Quantitative real-time PCR analysis

The key genes analyzed were verified by quantitative real-time PCR with the expression level of lilac actin gene as an internal reference. QRT‐PCR was performed using Green qPCR SuperMix (TransStart) on a CFX Connect Detection System (Bio-Rad). Using the 2-ΔΔCt method to calculate relative expression levels, and each analysis included three replicates. The specific primers for qRT‐PCR were listed in Supplementary Table 17.

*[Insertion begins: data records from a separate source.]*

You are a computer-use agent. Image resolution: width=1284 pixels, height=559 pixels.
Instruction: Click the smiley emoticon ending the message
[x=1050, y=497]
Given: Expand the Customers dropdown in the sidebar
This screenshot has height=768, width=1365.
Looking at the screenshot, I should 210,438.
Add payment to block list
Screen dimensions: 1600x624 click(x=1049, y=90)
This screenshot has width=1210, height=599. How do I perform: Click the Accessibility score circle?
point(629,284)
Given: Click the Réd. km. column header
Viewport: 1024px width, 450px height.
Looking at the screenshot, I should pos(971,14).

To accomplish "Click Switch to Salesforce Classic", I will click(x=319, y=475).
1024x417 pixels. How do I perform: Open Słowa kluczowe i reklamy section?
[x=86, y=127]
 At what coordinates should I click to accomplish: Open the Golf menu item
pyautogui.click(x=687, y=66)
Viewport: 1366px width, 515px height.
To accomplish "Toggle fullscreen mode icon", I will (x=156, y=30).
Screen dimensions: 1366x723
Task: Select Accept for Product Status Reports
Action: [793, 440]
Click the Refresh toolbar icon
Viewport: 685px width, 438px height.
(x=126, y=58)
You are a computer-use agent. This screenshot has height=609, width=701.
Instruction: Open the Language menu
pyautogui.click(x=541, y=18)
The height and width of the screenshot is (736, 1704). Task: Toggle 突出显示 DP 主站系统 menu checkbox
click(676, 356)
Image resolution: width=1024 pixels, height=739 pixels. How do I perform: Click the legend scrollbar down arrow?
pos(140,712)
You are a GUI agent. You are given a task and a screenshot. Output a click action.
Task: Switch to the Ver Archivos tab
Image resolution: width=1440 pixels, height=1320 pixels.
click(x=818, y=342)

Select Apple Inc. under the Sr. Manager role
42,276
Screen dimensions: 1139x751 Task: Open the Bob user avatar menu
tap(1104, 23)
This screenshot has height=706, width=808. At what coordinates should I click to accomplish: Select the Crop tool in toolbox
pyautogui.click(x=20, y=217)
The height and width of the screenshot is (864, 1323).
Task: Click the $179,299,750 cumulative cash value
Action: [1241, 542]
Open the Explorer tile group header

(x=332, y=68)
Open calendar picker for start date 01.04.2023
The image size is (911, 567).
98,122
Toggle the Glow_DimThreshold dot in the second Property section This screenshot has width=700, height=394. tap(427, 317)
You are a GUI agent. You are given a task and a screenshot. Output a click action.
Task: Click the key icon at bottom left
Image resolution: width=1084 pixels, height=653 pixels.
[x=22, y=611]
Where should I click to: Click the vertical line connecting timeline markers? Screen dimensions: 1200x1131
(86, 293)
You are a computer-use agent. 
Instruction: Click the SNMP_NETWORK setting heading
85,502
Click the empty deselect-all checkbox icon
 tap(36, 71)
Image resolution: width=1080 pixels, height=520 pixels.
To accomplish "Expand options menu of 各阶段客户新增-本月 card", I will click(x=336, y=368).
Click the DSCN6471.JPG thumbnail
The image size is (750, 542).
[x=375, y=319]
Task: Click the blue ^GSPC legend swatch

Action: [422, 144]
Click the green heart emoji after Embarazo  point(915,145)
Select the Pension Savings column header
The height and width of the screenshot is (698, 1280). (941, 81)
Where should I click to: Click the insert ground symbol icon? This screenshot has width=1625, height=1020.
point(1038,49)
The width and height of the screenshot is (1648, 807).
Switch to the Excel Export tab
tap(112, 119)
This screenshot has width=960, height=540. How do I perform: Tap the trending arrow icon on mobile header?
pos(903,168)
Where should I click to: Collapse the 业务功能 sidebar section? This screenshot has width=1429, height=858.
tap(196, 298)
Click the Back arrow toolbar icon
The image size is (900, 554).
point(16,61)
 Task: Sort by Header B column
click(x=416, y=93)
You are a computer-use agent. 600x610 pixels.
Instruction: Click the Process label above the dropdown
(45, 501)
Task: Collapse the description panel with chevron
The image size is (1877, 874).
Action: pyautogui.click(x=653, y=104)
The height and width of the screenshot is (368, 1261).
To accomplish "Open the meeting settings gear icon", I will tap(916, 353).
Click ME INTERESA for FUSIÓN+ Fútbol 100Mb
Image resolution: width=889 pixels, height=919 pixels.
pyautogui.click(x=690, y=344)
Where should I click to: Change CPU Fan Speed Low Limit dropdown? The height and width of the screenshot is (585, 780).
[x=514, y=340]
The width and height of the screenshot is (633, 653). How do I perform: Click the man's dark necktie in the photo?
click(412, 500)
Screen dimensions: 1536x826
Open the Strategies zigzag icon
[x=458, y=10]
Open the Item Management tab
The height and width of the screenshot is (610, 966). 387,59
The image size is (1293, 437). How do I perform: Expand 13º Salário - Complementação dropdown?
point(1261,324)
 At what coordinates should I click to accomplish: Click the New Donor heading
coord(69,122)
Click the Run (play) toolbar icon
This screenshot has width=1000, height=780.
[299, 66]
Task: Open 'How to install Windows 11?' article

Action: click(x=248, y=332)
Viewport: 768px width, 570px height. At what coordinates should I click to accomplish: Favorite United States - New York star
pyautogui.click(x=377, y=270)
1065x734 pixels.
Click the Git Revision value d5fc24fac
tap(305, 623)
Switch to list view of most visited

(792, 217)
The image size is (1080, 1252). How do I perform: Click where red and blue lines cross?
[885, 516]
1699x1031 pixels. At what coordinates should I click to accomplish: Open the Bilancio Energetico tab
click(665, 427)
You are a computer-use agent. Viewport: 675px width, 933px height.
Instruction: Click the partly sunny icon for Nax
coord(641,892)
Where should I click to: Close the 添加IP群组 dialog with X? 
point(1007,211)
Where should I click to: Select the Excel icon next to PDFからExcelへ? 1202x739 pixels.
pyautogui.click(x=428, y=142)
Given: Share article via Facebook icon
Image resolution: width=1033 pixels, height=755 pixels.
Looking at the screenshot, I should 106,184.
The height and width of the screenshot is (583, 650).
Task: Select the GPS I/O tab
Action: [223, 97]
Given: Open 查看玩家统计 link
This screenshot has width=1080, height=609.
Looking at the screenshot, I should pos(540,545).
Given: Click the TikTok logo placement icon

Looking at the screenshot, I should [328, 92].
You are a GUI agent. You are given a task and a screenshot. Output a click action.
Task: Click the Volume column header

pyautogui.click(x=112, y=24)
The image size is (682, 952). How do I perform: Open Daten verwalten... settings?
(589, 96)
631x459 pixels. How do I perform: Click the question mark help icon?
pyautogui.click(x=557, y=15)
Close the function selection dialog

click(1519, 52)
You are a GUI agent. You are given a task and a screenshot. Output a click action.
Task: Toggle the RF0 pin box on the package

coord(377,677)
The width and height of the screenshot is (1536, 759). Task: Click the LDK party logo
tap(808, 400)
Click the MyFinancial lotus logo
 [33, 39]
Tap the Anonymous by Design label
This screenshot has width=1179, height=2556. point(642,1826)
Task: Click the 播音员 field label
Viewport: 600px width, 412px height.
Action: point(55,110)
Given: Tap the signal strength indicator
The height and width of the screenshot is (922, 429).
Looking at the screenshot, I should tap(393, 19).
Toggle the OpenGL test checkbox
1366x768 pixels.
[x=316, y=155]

Statistics and reproducibility

In Fig. 4b, Supplemental Figs. 1012, and Supplemental Fig. 19, we used n = 3 biologically independent samples. Statistical analyses of metabolites relative contents and qRT-PCR were performed with GraphPad Prism 8. All the values were given as the mean ± SE and were analyzed by one-way ANOVA with multiple comparisons between adjacent stages (*p < 0.05, **p < 0.01, ***p < 0.001, ****p < 0.0001).

Reporting summary

Further information on research design is available in the Nature Research Reporting Summary linked to this article.